### RECORDS SUPPLIED
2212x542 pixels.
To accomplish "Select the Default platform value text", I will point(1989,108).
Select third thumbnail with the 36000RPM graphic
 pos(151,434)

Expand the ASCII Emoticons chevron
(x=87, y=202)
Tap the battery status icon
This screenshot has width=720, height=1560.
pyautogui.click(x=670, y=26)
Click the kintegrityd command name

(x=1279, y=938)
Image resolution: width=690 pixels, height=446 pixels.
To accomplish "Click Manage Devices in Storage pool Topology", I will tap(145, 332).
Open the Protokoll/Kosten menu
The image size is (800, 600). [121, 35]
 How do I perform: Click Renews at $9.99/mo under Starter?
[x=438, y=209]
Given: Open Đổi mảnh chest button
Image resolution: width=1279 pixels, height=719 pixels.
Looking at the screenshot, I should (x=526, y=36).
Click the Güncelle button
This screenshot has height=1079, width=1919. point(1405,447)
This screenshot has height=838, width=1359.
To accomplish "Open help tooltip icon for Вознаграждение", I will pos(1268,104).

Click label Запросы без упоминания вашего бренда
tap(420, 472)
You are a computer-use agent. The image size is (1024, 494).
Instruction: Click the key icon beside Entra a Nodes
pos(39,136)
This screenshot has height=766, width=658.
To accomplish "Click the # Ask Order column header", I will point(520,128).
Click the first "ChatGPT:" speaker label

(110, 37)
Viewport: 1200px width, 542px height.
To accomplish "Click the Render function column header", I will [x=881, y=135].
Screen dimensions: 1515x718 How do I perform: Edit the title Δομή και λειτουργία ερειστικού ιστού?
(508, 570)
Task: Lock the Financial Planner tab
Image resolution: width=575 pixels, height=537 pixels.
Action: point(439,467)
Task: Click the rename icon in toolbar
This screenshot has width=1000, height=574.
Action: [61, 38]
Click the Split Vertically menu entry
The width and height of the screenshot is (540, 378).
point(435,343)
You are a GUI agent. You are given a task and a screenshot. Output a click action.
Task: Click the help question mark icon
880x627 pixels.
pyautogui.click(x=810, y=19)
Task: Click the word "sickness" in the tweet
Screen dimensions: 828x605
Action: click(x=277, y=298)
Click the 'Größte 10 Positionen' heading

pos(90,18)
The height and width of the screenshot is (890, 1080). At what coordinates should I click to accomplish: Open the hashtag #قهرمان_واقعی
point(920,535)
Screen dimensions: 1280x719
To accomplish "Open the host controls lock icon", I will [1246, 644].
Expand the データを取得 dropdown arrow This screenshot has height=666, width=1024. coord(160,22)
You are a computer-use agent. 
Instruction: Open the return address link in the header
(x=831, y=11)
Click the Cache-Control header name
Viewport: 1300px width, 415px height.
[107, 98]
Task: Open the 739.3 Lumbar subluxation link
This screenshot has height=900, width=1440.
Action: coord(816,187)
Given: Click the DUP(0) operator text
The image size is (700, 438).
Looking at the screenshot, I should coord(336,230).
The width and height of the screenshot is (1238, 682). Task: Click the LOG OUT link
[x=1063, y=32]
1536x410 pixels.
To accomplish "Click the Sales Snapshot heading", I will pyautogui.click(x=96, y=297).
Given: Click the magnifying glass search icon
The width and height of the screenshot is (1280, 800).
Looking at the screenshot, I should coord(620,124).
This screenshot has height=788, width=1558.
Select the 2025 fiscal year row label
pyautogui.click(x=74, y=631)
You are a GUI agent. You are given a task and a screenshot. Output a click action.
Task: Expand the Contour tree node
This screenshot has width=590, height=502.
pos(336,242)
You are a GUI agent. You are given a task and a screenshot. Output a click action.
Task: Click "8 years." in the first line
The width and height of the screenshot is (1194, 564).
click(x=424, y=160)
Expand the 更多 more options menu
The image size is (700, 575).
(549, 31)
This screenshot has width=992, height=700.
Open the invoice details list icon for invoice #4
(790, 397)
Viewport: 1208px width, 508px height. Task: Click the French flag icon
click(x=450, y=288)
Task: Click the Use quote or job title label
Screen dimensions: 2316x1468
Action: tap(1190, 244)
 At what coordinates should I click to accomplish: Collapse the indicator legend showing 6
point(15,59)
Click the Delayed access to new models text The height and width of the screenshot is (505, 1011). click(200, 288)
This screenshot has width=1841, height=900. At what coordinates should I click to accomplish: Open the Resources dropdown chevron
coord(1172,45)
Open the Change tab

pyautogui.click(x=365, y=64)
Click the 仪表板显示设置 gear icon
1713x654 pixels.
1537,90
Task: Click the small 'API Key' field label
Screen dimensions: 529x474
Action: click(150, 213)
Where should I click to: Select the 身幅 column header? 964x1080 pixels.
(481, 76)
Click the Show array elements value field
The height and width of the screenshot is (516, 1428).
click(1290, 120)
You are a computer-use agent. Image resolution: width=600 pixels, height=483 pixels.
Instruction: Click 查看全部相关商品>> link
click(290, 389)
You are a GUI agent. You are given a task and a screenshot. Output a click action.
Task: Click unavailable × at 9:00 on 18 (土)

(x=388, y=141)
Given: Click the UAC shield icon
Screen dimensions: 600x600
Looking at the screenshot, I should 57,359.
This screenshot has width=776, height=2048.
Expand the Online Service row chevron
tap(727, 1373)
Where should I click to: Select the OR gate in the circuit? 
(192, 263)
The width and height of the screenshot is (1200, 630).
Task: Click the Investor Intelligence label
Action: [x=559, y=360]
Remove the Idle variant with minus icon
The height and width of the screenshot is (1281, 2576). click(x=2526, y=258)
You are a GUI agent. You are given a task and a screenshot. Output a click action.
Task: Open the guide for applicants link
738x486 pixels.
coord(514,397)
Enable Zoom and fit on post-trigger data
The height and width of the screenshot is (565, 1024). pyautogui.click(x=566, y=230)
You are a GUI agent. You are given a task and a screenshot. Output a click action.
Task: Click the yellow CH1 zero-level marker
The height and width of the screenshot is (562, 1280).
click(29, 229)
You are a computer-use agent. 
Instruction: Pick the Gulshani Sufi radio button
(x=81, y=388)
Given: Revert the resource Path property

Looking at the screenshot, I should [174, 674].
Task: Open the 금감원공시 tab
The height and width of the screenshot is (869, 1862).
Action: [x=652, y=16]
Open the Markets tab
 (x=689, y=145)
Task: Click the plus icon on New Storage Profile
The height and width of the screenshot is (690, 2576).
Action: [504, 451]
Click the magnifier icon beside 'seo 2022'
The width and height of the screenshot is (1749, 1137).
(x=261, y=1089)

### TASK ITEM
If a line in the records holds the string "Storage", copy it.

### SOLUTION FOR THIS TASK
To accomplish "Click Manage Devices in Storage pool Topology", I will tap(145, 332).
Task: Click the plus icon on New Storage Profile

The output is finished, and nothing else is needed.